C. Indian Penal Code, 1860 (45 of 1860), Section 375, 376(2)(n) – Promise to marry – Rape -- Mere fact that the parties indulged in physical relations pursuant to a promise to marry will not amount to a rape in every case - An offence u/s 375 of the IPC could only be made out, if promise of marriage was made by the accused solely with a view to obtain consent for sexual relations without having any intent of fulfilling said promise from the very beginning and that such false promise of marriage had a direct bearing on the prosecutrix giving her consent for sexual relations.

(Para 18)

Posted On: 15-02-2026
347. (P&H HC) (Reserved on :04.11.2025 Pronounced on :30.01.2026)
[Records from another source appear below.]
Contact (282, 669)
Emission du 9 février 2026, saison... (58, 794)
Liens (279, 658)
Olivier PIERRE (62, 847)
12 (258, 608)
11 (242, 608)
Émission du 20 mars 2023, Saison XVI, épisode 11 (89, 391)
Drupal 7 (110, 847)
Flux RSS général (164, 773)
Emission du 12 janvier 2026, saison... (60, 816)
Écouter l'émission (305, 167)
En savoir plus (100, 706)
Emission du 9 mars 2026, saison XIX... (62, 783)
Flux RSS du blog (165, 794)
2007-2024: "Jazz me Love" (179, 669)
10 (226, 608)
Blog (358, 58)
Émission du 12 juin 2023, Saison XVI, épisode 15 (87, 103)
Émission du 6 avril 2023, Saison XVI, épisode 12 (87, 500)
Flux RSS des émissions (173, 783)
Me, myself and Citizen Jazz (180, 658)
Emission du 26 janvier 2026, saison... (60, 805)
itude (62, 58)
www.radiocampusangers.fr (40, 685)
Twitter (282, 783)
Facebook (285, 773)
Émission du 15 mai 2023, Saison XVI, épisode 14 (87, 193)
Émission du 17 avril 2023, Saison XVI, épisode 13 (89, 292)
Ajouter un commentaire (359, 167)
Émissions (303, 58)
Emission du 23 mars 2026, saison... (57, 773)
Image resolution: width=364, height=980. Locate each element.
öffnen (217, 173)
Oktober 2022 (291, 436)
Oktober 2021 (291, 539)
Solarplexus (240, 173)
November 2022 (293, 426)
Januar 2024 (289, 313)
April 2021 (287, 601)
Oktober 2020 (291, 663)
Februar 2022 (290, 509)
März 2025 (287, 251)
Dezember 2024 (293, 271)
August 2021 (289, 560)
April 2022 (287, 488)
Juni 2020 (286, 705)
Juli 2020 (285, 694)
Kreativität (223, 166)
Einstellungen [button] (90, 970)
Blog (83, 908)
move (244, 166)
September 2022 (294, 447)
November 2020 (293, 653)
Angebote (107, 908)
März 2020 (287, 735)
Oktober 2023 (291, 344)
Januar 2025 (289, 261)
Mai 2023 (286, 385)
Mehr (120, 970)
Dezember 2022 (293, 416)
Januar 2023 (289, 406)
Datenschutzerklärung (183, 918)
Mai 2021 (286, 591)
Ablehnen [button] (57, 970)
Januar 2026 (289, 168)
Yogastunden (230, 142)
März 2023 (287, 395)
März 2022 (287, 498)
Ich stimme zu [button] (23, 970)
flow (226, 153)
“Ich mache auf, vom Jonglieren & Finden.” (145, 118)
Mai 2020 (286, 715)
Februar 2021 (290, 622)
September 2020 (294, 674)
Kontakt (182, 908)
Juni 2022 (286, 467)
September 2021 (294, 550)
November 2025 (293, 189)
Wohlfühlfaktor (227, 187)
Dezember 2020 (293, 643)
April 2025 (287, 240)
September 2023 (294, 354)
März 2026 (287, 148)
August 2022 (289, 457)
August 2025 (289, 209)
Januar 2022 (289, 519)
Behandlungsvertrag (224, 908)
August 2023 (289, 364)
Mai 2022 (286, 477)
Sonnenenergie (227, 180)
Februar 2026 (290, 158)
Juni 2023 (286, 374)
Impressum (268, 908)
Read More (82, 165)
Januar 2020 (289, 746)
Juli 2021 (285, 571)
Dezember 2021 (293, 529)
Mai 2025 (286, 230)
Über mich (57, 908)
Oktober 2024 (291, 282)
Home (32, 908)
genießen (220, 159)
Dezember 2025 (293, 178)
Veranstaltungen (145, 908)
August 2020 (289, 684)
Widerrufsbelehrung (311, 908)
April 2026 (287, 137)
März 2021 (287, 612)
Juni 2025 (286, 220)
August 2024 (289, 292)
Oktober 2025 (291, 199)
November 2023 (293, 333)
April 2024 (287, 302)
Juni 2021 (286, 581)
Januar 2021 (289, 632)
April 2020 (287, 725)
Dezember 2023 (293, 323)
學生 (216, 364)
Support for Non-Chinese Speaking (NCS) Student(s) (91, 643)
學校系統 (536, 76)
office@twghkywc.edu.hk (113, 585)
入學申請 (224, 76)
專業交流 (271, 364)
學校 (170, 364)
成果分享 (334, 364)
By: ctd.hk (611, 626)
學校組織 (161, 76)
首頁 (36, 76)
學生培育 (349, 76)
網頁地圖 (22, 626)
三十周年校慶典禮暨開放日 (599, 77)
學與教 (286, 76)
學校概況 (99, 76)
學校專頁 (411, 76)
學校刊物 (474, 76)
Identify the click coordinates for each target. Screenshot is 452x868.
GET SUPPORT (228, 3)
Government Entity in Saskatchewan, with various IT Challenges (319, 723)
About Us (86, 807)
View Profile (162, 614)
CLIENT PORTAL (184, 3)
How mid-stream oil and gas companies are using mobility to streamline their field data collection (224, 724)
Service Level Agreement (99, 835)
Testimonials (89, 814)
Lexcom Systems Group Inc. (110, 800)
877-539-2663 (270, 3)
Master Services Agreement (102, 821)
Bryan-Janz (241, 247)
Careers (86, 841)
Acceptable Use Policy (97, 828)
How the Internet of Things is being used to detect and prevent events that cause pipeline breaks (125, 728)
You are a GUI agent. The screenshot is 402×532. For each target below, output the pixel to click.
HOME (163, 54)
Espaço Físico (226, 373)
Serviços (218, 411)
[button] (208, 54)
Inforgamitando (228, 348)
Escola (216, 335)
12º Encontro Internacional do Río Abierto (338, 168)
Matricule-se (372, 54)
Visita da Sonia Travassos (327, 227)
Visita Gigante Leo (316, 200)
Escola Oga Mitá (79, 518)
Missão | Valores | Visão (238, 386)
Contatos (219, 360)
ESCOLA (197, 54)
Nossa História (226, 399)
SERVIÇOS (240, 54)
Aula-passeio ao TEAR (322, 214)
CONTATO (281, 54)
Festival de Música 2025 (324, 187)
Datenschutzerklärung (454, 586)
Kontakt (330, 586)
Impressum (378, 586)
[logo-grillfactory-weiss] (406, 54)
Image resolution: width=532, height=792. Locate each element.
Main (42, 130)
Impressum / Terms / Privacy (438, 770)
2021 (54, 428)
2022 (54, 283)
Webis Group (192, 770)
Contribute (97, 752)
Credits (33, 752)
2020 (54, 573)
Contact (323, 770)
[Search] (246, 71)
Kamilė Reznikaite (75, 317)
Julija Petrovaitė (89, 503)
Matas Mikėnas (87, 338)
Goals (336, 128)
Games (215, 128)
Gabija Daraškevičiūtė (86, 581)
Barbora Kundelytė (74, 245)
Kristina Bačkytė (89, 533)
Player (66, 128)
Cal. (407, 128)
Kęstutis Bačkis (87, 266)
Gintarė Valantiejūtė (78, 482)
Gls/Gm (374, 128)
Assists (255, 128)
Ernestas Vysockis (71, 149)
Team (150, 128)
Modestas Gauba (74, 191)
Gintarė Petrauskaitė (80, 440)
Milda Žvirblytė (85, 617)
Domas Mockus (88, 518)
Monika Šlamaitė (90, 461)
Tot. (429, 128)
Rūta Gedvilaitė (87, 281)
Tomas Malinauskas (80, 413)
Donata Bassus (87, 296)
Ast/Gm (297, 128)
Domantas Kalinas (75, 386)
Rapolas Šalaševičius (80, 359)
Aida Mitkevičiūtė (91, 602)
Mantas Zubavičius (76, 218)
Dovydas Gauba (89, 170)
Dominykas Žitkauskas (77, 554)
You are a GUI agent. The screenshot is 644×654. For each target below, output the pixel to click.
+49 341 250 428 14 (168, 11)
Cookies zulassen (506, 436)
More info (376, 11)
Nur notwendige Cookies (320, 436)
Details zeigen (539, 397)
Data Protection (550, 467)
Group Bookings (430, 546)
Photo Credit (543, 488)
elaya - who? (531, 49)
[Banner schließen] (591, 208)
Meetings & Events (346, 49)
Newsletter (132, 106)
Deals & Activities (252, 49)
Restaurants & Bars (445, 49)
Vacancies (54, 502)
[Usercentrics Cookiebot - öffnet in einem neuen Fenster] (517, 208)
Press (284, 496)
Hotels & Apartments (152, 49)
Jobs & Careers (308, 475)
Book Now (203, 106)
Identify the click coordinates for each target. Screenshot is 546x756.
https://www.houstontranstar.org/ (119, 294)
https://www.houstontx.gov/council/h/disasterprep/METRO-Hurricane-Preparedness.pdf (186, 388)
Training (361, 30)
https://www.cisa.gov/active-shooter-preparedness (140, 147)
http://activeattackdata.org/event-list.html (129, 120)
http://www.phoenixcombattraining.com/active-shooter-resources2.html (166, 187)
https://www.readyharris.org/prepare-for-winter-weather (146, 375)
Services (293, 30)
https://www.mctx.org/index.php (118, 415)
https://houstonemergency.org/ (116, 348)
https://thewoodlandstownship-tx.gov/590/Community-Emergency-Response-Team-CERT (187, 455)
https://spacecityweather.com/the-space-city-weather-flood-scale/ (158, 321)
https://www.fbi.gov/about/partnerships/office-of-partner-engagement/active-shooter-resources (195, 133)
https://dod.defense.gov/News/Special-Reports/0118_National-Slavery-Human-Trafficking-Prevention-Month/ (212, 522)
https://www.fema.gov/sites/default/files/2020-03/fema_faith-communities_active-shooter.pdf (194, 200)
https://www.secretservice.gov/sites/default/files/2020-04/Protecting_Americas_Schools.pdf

A. Punjab Security of Land Tenures Act, 1953 (10 of 1953), Section 10A(b) -- Pepsu Tenancy and Agricultural Lands Act, 1955 (13 of 1955), Section 3 -- Haryana Ceiling on Land Holdings Act, 1972 (26 of 1972), Section 12(3), 26 -- Declaration/ Vesting of Surplus land – Jurisdiction of Civil Court – An order declaring surplus area is, generally not amenable to the jurisdiction of the civil court, however, there are exceptions to this general rule -- To find out whether a civil court is barred under provisions of Section 26 of 1972 Act, the test would be whether there was a violation of 1972 Act/1953 Act/PEPSU Act committed by authorities or there was breach of natural justice -- Land was declared surplus vide orders dated 21.08.1956 and 09.06.1961 -- Possession of the land so declared surplus was never taken by the State -- In the absence of utilization, the orders declaring the land surplus in the hands of the landowner did not become operative against his rights prior to the enforcement of the 1972 Act -- Rights of major sons of the landowner had come into force prior to the utilization of the land so declared surplus -- Plaintiffs are challenging the operation and effect of those orders on account of non-utilization of the surplus land till the appointed date and effect of section 10-A(b) of 1953 Act -- Nature of the dispute raised by the plaintiff-appellants is, therefore, amenable to the jurisdiction of the civil court.

(Para 13, 14, 18)

B. Punjab Security of Land Tenures Act, 1953 (10 of 1953), Section 10A(b), 33(2)(ii) -- Haryana Ceiling on Land Holdings Act, 1972 (26 of 1972), Section 12(3) -- Declaration/ Vesting of Surplus land – 1972 Act came into force -- Re-determination of surplus area – Where land declared surplus in the hand of land-owner was not utilised by State prior to enforcement of 1972 Act, such land would not automatically vest in State – Surplus area is required to be re-determined under Section 10-A(b) of 1953 Act -- Such re-determination shall be governed by the provisions of the 1953 Act only if any of the conditions specified under Section 10-A(b) of 1953 Act had arisen prior to the enforcement of the 1972 Act -- However, if the land stood utilized prior to the enforcement of the 1972 Act by way of allotment and taking of possession, the same shall vest exclusively in the State -- Where the land has not been utilized and none of the conditions laid down under Section 10-A(b) of 1953 Act had arisen prior to the enforcement of the 1972 Act, such land shall also vest in the State from the appointed date, i.e., 24.01.1971.

(Para 19)

C. Punjab Security of Land Tenures Act, 1953 (10 of 1953), Section 10A(b), 33(2)(ii) -- Haryana Ceiling on Land Holdings Act, 1972 (26 of 1972), Section 12(3) – Declaration of Surplus land – Non-utilisation of – 1972 Act came into force -- Re-determination of surplus area – State was duty-bound to determine whether the surplus area was liable to be re-determined on account of the existence of any of the conditions enumerated under Section 10-A(b) of 1953 Act -- No such exercise undertaken by the State -- Appeal allowed, competent authority directed to determine whether any of the conditions specified under Section 10-A(b) of 1953 Act had arisen in favour of the landowner prior to the appointed date under the 1972 Act -- If such conditions are found to exist, the surplus area shall be re-determined accordingly under the 1953 Act -- In case none of the conditions specified under Section 10-A(b) are made out, the surplus land shall vest in the State.